Quelle a été la décision de la CNIL concernant Google Inc. en mars 2016 ?

La CNIL a sanctionné Google Inc. par une amende de 100 000 euros le 10 mars 2016. Cette décision a été motivée par le fait que le moteur de recherche limitait le droit au déréférencement des personnes physiques uniquement à son domaine Google.fr.

Cela signifie que les utilisateurs pouvaient toujours effectuer des recherches sur d’autres noms de domaine de Google, ce qui contredisait l’idée d’un déréférencement complet.

Cette situation a soulevé des questions sur l’efficacité du déréférencement et sur la manière dont les moteurs de recherche doivent gérer les demandes des utilisateurs concernant leurs données personnelles.

Quelles questions a soulevées le Conseil d’Etat concernant le droit au déréférencement ?

Le Conseil d’Etat a soulevé des questions déterminantes concernant l’interprétation du « droit au déréférencement » tel qu’établi par la CJUE dans son arrêt du 13 mai 2014.

Il a demandé si l’exploitant d’un moteur de recherche devait effectuer le déréférencement sur tous ses noms de domaine, afin que les liens litigieux ne soient plus visibles, peu importe le lieu d’où la recherche est effectuée.
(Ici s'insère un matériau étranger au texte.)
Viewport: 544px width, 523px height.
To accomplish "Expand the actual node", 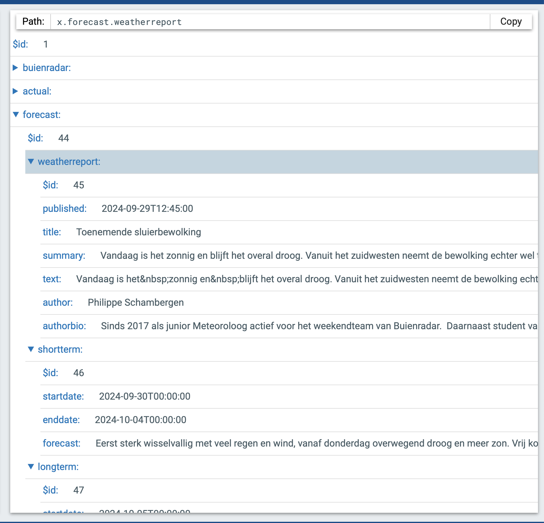I will point(15,91).
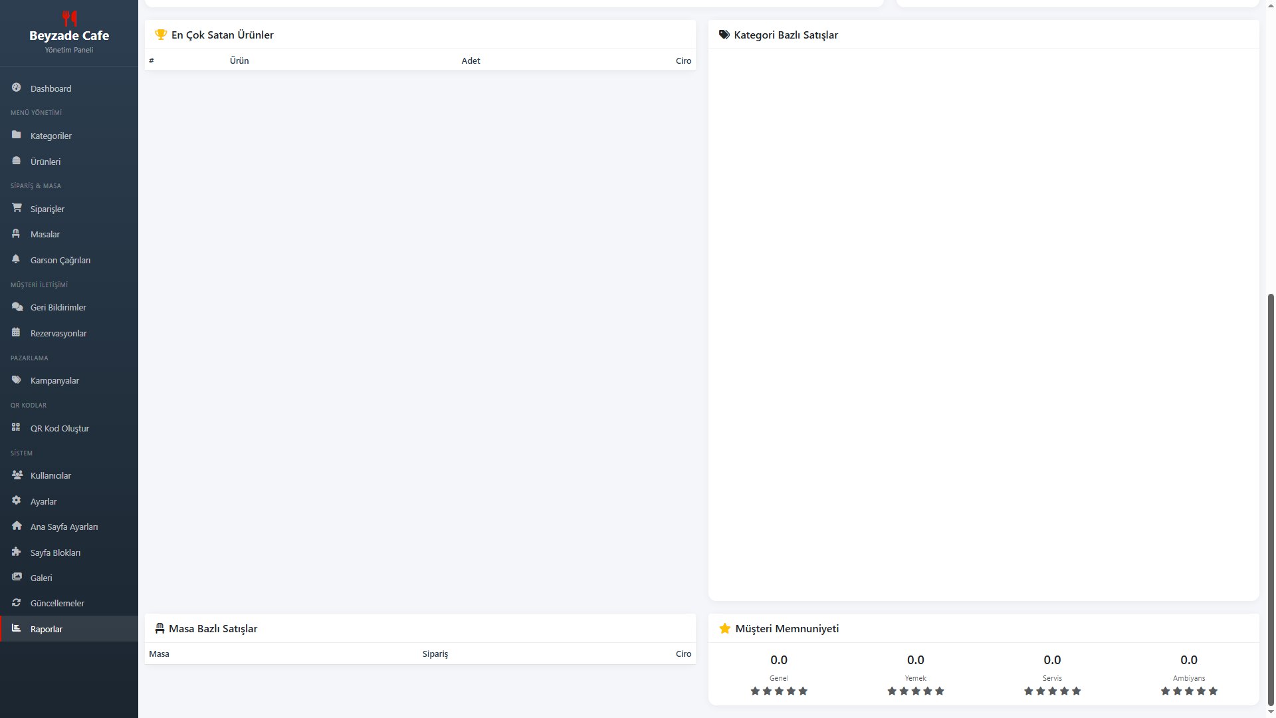This screenshot has width=1276, height=718.
Task: Select the active Raporlar item
Action: tap(47, 629)
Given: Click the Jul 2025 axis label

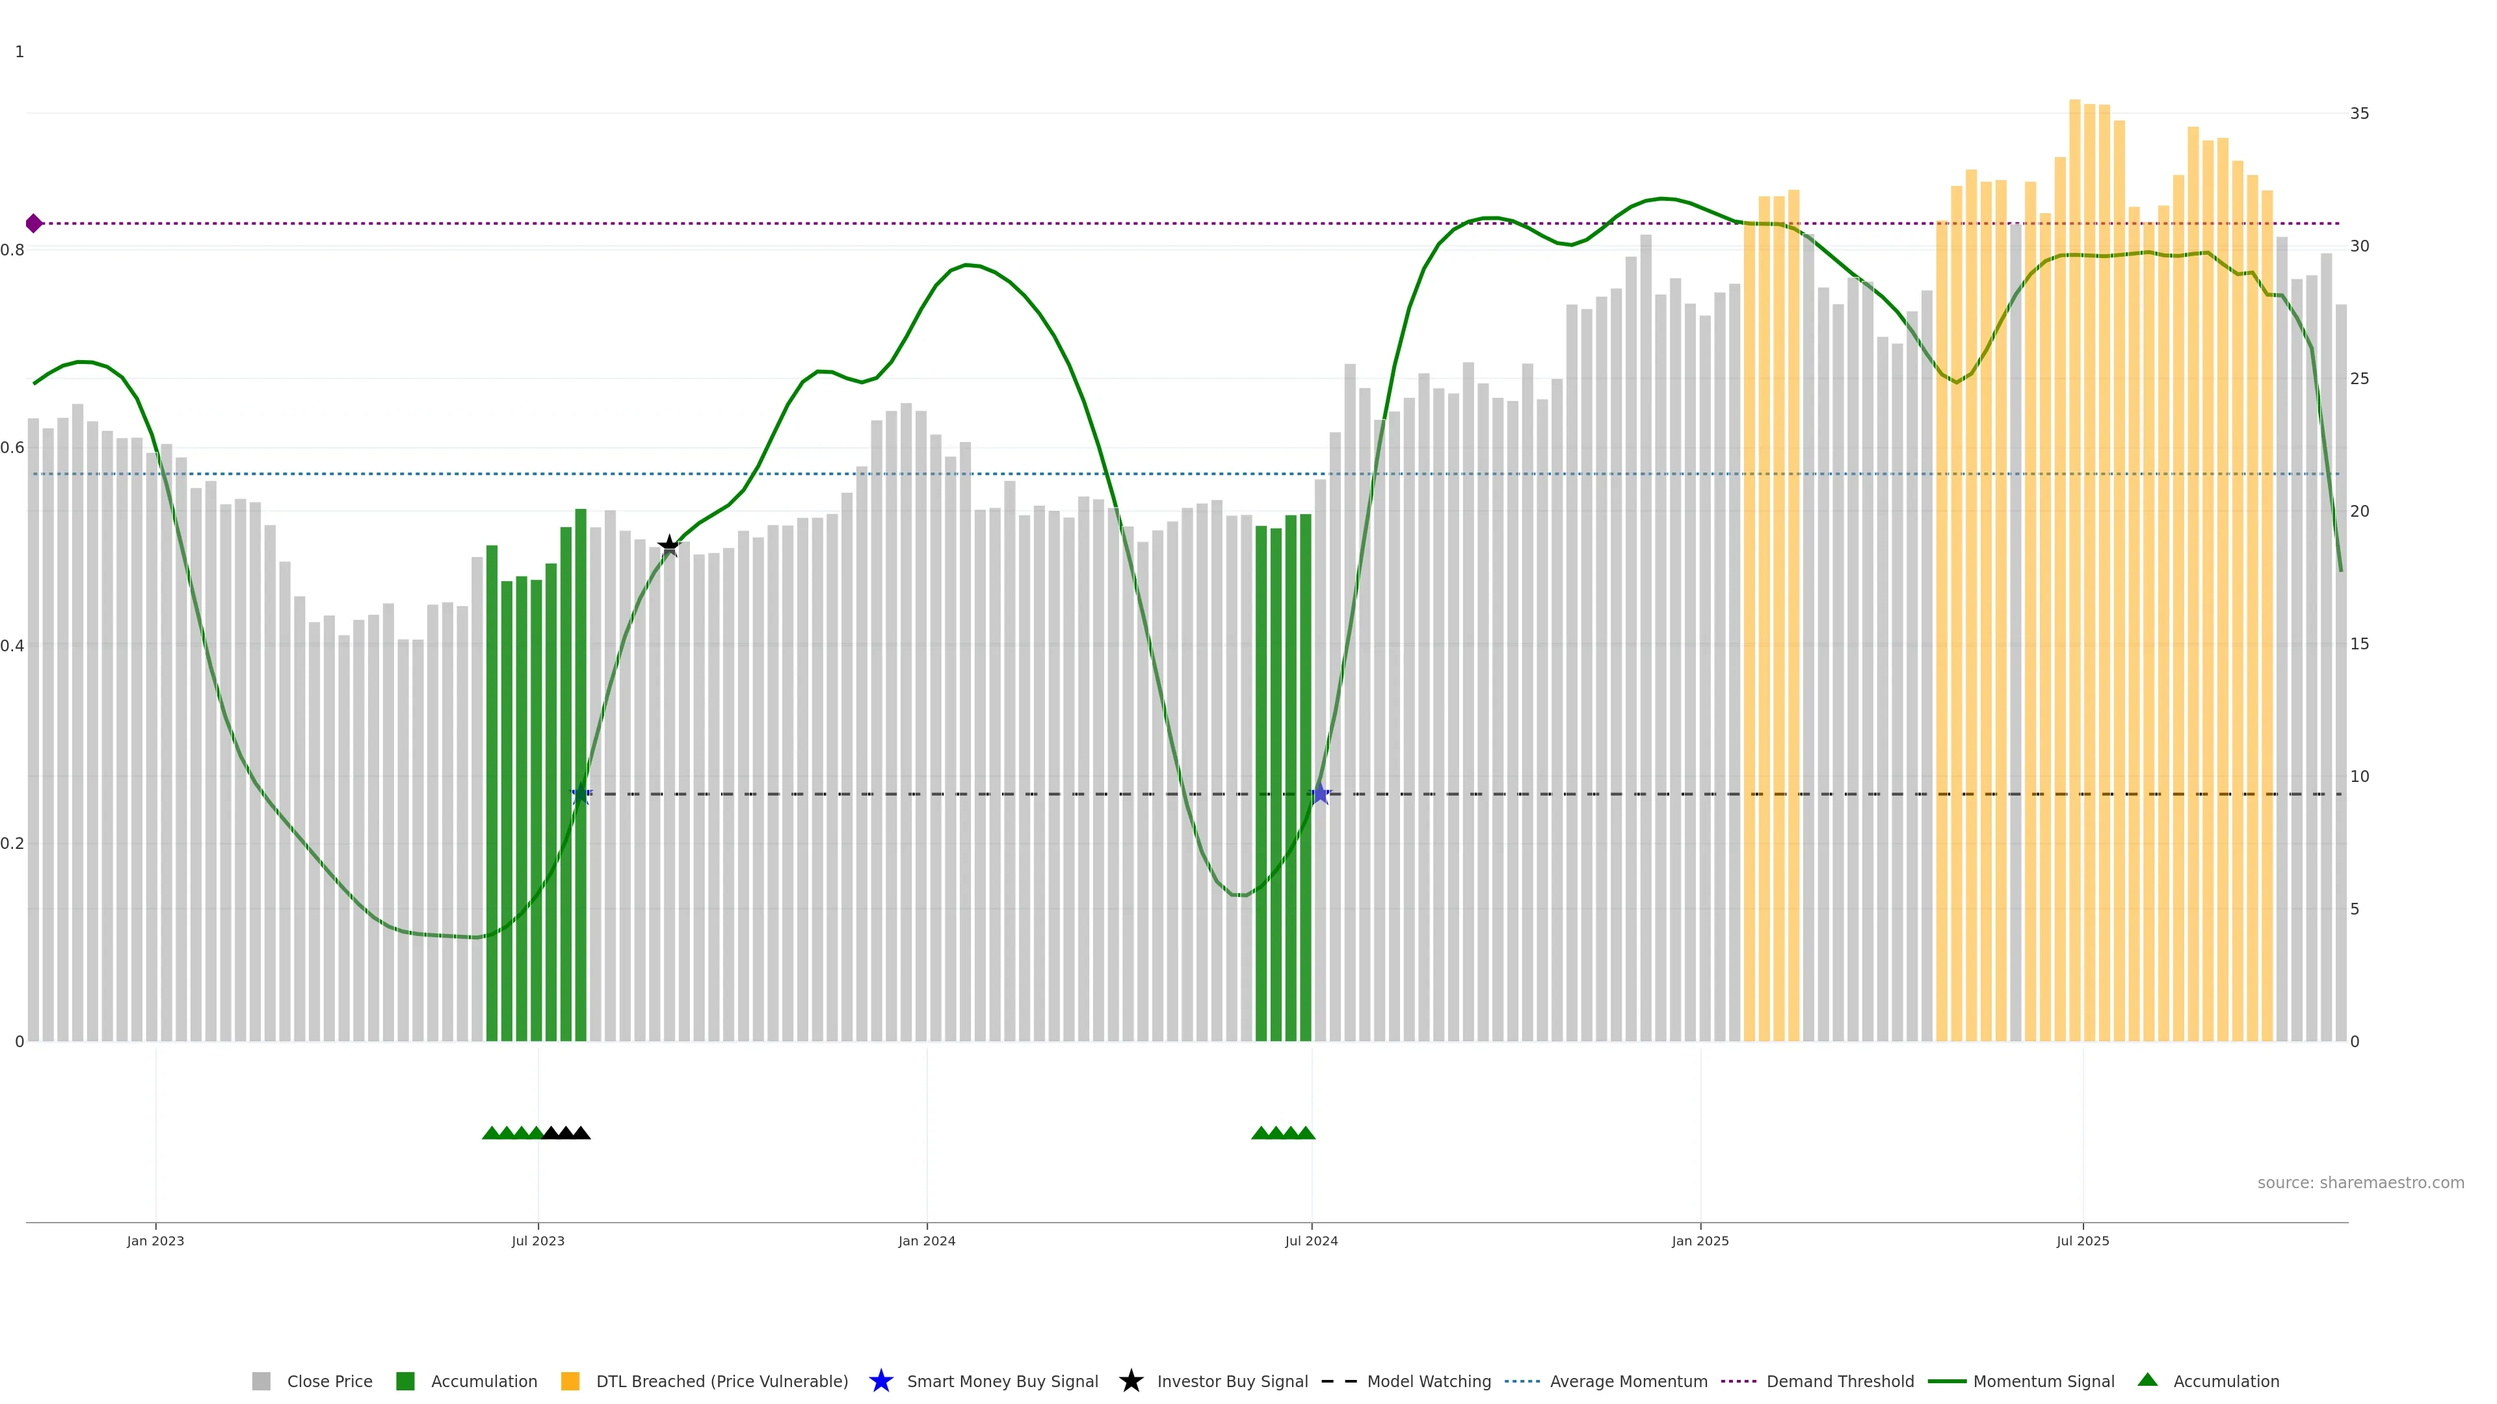Looking at the screenshot, I should click(x=2082, y=1241).
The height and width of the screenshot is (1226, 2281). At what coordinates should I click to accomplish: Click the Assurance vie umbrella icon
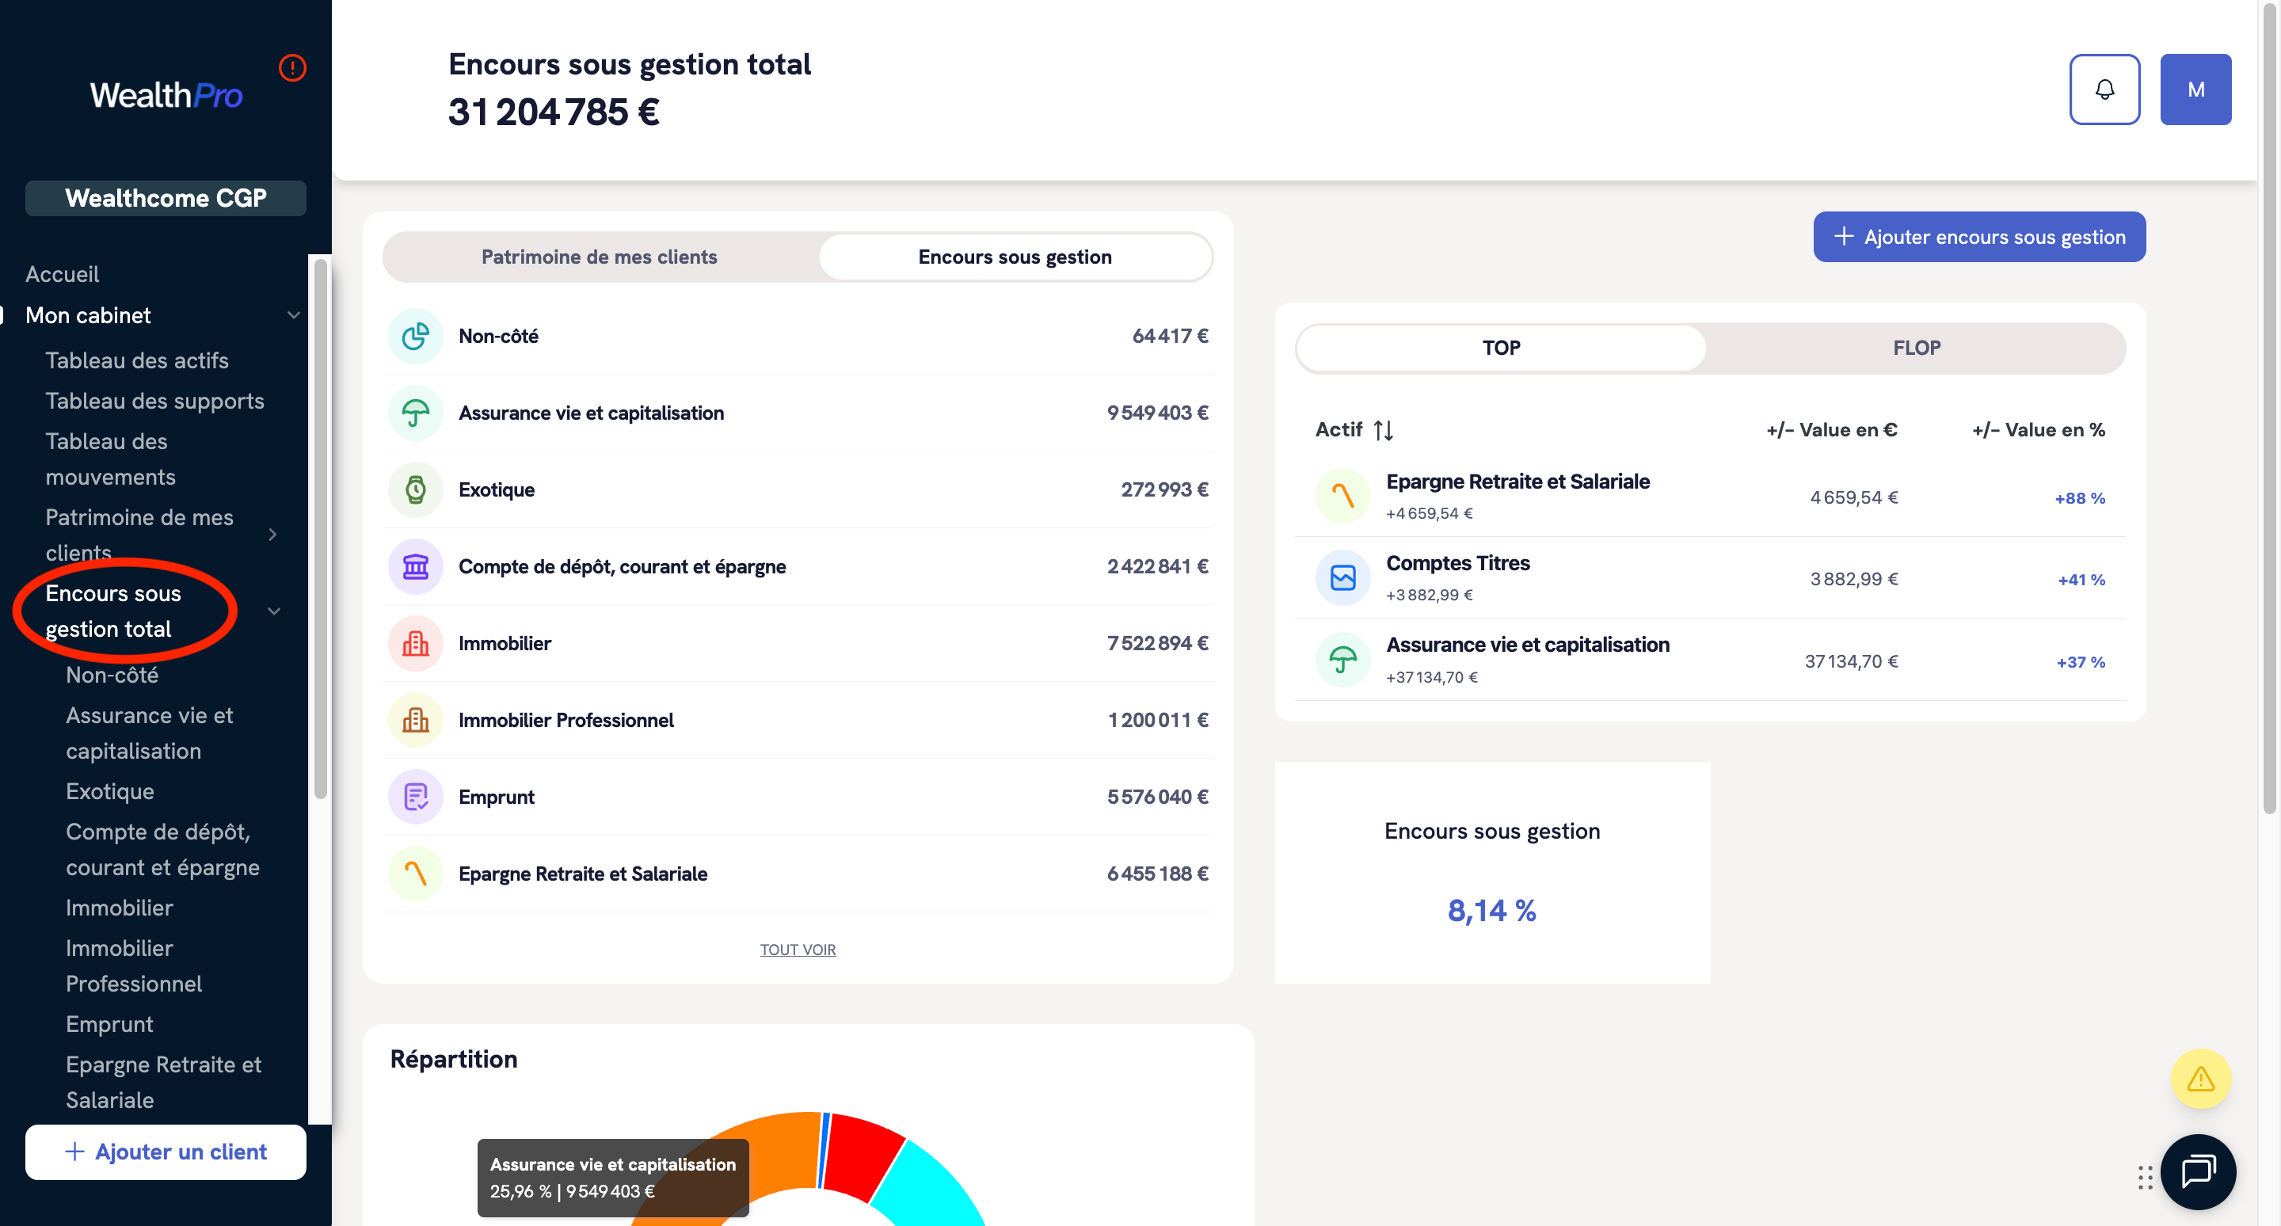coord(415,413)
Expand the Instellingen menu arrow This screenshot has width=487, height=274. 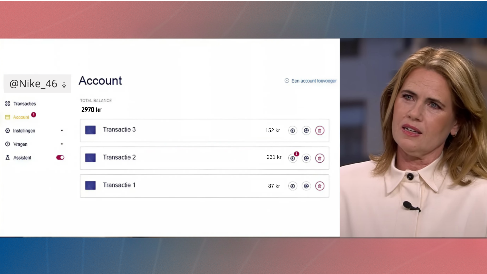tap(62, 130)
Cette question met en lumière la complexité de l’application du droit au déréférencement à l’échelle mondiale, en tenant compte des différentes juridictions et des pratiques des moteurs de recherche.

Quel est le cadre juridique applicable à l’affaire selon la CJUE ?

Dans son arrêt du 13 mai 2014, la CJUE a précisé que l’activité d’un moteur de recherche, qui consiste à indexer et à stocker des informations publiées par des tiers, constitue un « traitement de données à caractère personnel ».

L’exploitant du moteur de recherche est donc considéré comme le « responsable » de ce traitement.

De plus, la CJUE a établi que ce traitement est effectué dans le cadre des activités d’un établissement du responsable sur le territoire d’un État membre, notamment lorsque des services comme AdWords sont proposés.

Quels droits ont les personnes physiques en matière de déréférencement selon la loi du 6 janvier 1978 ?

Selon l’article 38 de la loi du 6 janvier 1978, toute personne physique a le droit de s’opposer, pour des motifs légitimes, à ce que ses données personnelles soient traitées.

Elle peut également exiger que ses données soient rectifiées, complétées, mises à jour, verrouillées ou effacées, comme le stipule l’article 40.

Ces droits sont essentiels pour protéger la vie privée des individus et leur permettre de contrôler l’utilisation de leurs données personnelles sur Internet.

Quelles obligations ont les moteurs de recherche en France concernant les demandes de déréférencement ?

Les moteurs de recherche opérant en France doivent respecter les articles 38 et 40 de la loi du 6 janvier 1978.

Cela signifie qu’ils doivent répondre favorablement aux demandes de déréférencement lorsque les conditions légales sont remplies.

Concrètement, cela implique la suppression des liens vers des pages web contenant des informations personnelles sur l’internaute, lorsque celui-ci en fait la demande, garantissant ainsi le respect de son droit à l’oubli.